The practical lever: moving from 20% to 25–30% down typically shifts you into a better LLPA tier and shaves 0.125–0.25% off the rate.
How to finance a second home: Conventional, HELOC, cash-out, and recast
Financing options at a glance
Most second-home financing falls into four buckets. The right one depends on how much equity you have in your primary home, your comfort with variable rates, and the property type.
| Option | Best for | Rate vs. 30yr primary | Pros | Cons |
|---|---|---|---|---|
| Conventional second-home loan | Standard purchase; 10% min. down | +0.25–0.50% | Predictable; broadly available | LLPA pricing tiers; 10% floor |
| HELOC on primary | Buyers with equity who want flexibility | Variable, indexed to prime | Tap equity without a full refi; revolving credit | Variable rate; secured by primary home |
| Cash-out refi on primary | Buyers with a higher-rate primary or significant revolving debt to consolidate | Adds to current primary balance at new rate | Single fixed payment; consolidates debt | Gives up your existing primary rate |
| Portfolio/non-conforming | Properties or borrowers outside Fannie/Freddie guidelines | Materially higher | Flexible underwriting | Pricier; less consumer protection |
Should you tap home equity instead of a second mortgage?
If you're sitting on a primary mortgage at 3–4%, this question matters a lot. The conventional answer — "just get a HELOC" — glosses over the math that actually drives the decision.

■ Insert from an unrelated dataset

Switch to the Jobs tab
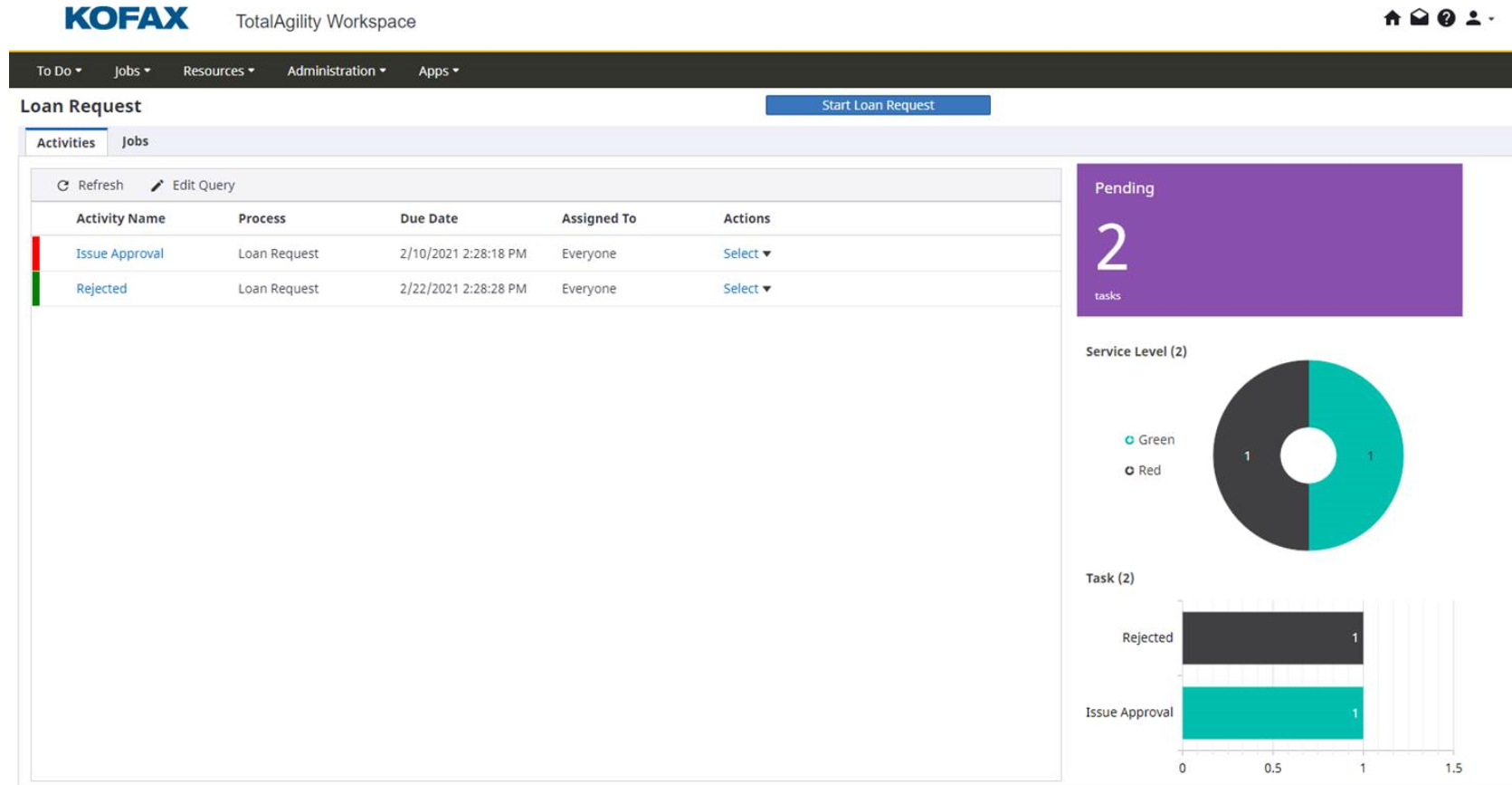The image size is (1512, 785). click(135, 141)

Bass walks through how he frames it for clients holding low-rate first mortgages: "Here is the actual math side by side. Keep a 3.25% first plus an 8% home equity loan: annual interest on $300K at 3.25% is $9,750; annual interest on $100K at 8% is $8,000; total interest is $17,750 on $400K, or a blended rate of about 4.44%. Cash-out refi at 6.75%: annual interest on $400K is $27,000. That is $9,250 more per year in interest costs, roughly $770 per month. For most homeowners in this position, preserving the low first mortgage and adding a second lien is the obvious move unless there is a compelling reason to consolidate."
The math starts to flip when: the second lien is very large relative to the first mortgage balance; the home equity loan rate is elevated (9.5% or higher) due to weaker credit or high combined LTV; you're carrying substantial revolving debt and want to consolidate; or your existing first mortgage rate is already above 5.5–6%.

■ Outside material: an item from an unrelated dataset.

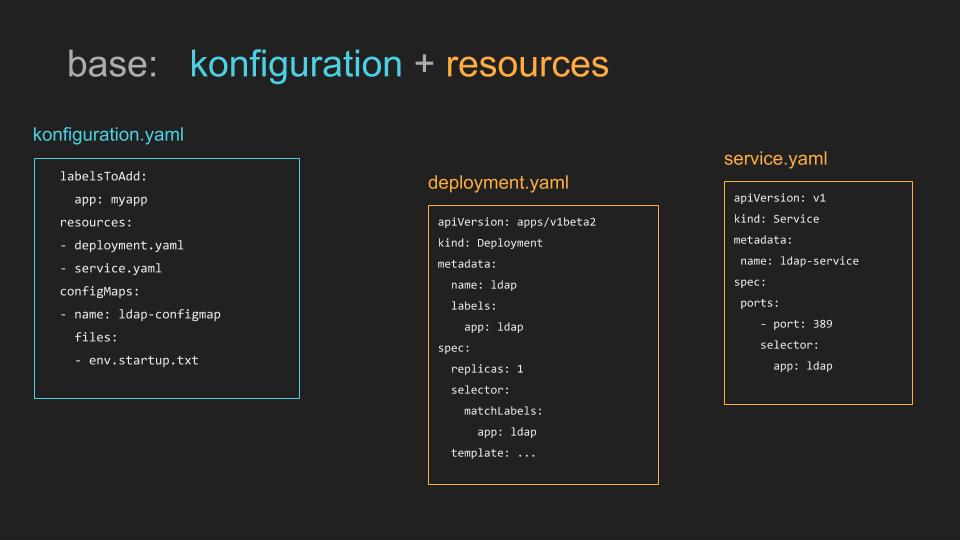Click the 'base:' heading text
This screenshot has width=960, height=540.
coord(112,64)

Bass frames the product decision around three questions: How long do you expect to carry this debt? Do you need flexibility in how and when you draw funds, or do you need payment predictability? And are you protecting an existing low first-mortgage rate, or is that already gone? Those three answers, he says, usually point toward the right structure quickly.
One more consideration if you're tapping equity for home improvements: the IRS Pub 936 substantial improvement test determines whether HELOC or home equity loan interest is deductible. Interest is deductible when the proceeds are used to buy, build, or substantially improve the home that secures the loan — a full kitchen remodel, a room addition, or a new HVAC system generally qualifies. Using the same HELOC to pay off credit cards or fund a vacation does not, even though the loan is secured by the home. Bass recommends borrowers consult a CPA or tax advisor to confirm how their specific use of funds is treated before assuming deductibility.
The recast strategy
Less discussed than a HELOC or cash-out refi, the recast is worth understanding before you close. A recast lets you make a large lump-sum principal payment after closing and have the lender re-amortize the loan at your existing rate — lowering the monthly payment without a full refinancing, and without giving up the rate you locked.
Typical cost: $250–500, compared with several thousand dollars for a refi.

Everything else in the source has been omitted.